MINNEAPOLIS – Authorities were trying Friday to identify the most recently discovered human remains from last week's interstate bridge collapse in Minnesota as recovery teams worked to find more bodies of the handful of people still missing.
Authorities identified Peter Joseph Hausmann, 47, from nearby Rosemount, as one of those whose remains were recovered. Divers later found more remains initially thought to have belonged to one person, but authorities later said they may have belonged to two others. They were not immediately identified.
"The additional remains appear to probably represent more than one individual," said Medical Examiner Andrew Baker.
Hausmann was among eight people listed as missing and presumed killed. Among the others were a pregnant nursing student and her 2-year-old daughter, and another woman and her adult son, who has Down syndrome.
At least eight survivors remain hospitalized. The one remaining victim who had been in critical condition at Hennepin County Medical Center was upgraded to serious condition Friday, a hospital spokeswoman said.
Hennepin County Sheriff Rich Stanek said the dive team had been able to penetrate most of what is called the debris field, the area where the bridge's deck collapsed. There are a few of those spots left to penetrate, after which "some debris may have to be removed significantly before we make additional recoveries," Stanek said.
Baker said it might become more difficult to positively identify remains now that they have been in the water more than a week. He said dental records and DNA evidence would be used if needed.

Stored records
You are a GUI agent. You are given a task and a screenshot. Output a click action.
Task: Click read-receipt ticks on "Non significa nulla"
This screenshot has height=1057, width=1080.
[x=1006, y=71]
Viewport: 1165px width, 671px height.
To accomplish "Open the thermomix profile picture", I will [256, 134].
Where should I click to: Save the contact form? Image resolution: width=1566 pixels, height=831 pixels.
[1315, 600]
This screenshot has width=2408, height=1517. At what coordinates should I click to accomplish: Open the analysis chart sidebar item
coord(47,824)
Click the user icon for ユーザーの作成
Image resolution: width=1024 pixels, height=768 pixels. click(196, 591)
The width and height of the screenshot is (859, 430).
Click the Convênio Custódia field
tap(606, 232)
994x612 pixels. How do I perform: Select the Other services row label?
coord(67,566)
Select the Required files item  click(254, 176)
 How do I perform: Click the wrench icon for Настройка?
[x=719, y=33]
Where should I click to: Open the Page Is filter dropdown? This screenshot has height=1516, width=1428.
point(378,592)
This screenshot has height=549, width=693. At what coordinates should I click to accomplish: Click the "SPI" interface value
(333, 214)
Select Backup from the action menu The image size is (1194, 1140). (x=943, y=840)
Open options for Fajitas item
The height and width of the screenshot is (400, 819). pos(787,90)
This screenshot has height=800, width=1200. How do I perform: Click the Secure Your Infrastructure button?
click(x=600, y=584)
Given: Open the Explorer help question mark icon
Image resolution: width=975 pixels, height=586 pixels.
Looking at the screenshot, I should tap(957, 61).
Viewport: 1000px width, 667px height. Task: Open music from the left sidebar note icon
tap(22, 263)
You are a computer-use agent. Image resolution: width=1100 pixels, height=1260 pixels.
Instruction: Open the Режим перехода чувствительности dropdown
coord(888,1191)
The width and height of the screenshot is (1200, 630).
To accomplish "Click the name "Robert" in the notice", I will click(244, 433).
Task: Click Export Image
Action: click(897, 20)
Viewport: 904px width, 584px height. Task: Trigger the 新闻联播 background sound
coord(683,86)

» **ASSIGNMENT**
Continue the news report on the Minnesota bridge collapse recovery from the point where it stops. The records were drawn from a separate source.

» **WRITTEN RESPONSE**
Hausmann was a computer security specialist and a former missionary who met his wife, Helen, in Kenya. The evening of the collapse, he was heading to St. Louis Park to pick up a friend for dinner. Hausmann called home while sitting in traffic, but the line went dead.
As searchers combed the river, federal officials issued a national advisory for states to inspect the metal plates, called gussets, that hold bridge girders together.
Investigators said the gussets on the failed Minneapolis bridge were originally attached with rivets, old technology that is more likely to slip than the bolts used in bridges today. Some of the gussets also might have been weakened by welding work over the years and some of them may have been too thin, engineering experts said Thursday.
Questions about the gussets prompted Transportation Secretary Mary Peters to caution states about stress placed on bridges during construction projects.
Investigators are also looking at whether extra weight from construction work could have affected the bridge. An 18-person crew, heavy equipment, and piles of sand and gravel had been on the span when it collapsed during the evening rush hour.
Bruce Magladry, director of the National Transportation Safety Board's Office of Highway Safety, said the agency will use a computer to simulate how the bridge might have behaved with different loads, and with different parts of the bridge failing.
Observations from a helicopter camera this week found several "tensile fractures" in the superstructure on the north side of the bridge, but nothing that appeared to show where the collapse began, the NTSB said.
Also on Thursday, President George W. Bush dismissed a proposal to raise the federal gasoline tax to repair America's bridges at least until the U.S. Congress changes the way it spends highway money and considers the economic impact of a tax increase.